> TRECHO DO DOCUMENTO:
□ □ □ □ □ □ □

Rodrigo Lacerda: Shakespeare para a moçada

Em Hamlet ou Amleto? – Shakespeare para jovens curiosos e adultos preguiçosos (Zahar), o escritor Rodrigo Lacerda compartilha todo o seu gosto pela obra de William Shakespeare (1564-1616) de maneira cativante. Além de apresentar o texto e a poesia original do dramaturgo inglês, comentando todas as referências da peça, Lacerda monta sua própria narrativa, com uma linguagem contemporânea para a história do ilustre príncipe dinamarquês.

Há, no livro, uma voz que acompanha e conduz o leitor pelo universo shakespeariano. E é exatamente o narrador quem dá o tom e os detalhes do que seria uma estreia de Hamlet: a grandiosidade do palco dinâmico e com caráter tridimensional, a precariedade dos efeitos sonoros e de iluminação para as apresentações que aconteciam sob a luz do dia e a céu aberto, e o desafio dos atores que eram obrigados a encenar os papéis femininos numa
época em que somente os homens atuavam.

□ □ □ □ □ □ □

> EXTRATO DE DADOS:
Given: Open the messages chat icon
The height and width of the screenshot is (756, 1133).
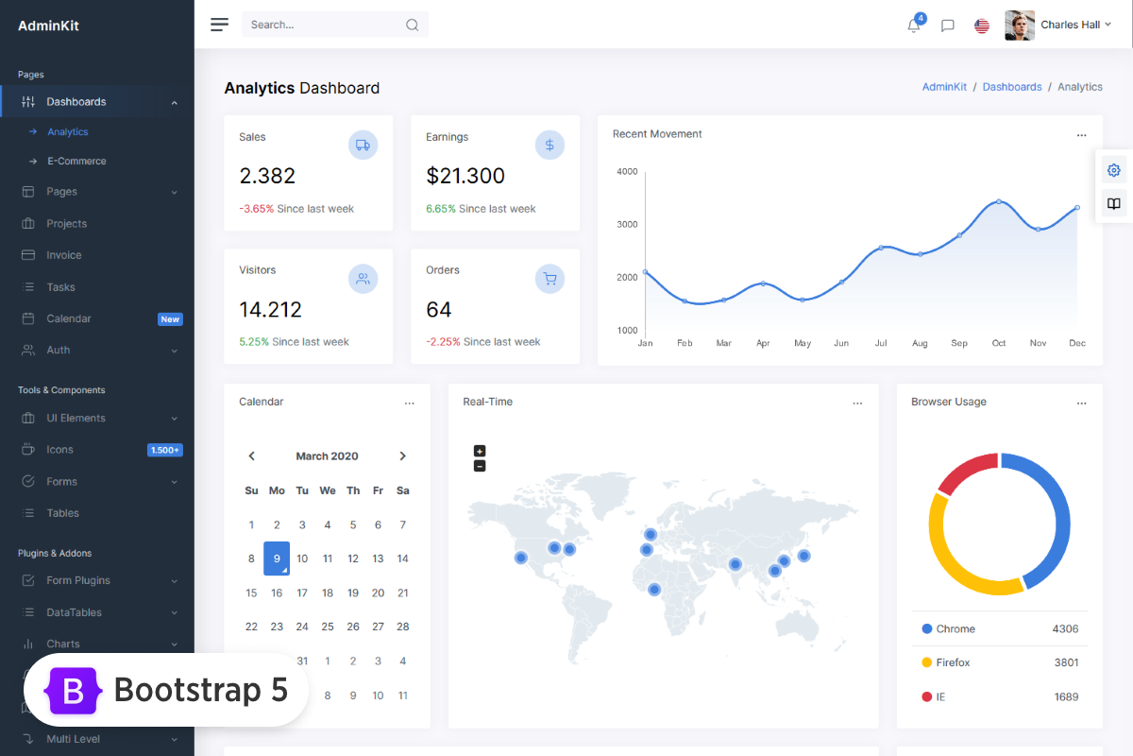Looking at the screenshot, I should [947, 26].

□ □ □ □ □ □ □

> REQUISITOS DO EXERCÍCIO: Segundo o trecho do documento, em que condições de luz e de local aconteciam as apresentações de Hamlet?

> SOLUÇÃO DO EXERCÍCIO: Aconteciam sob a luz do dia e a céu aberto.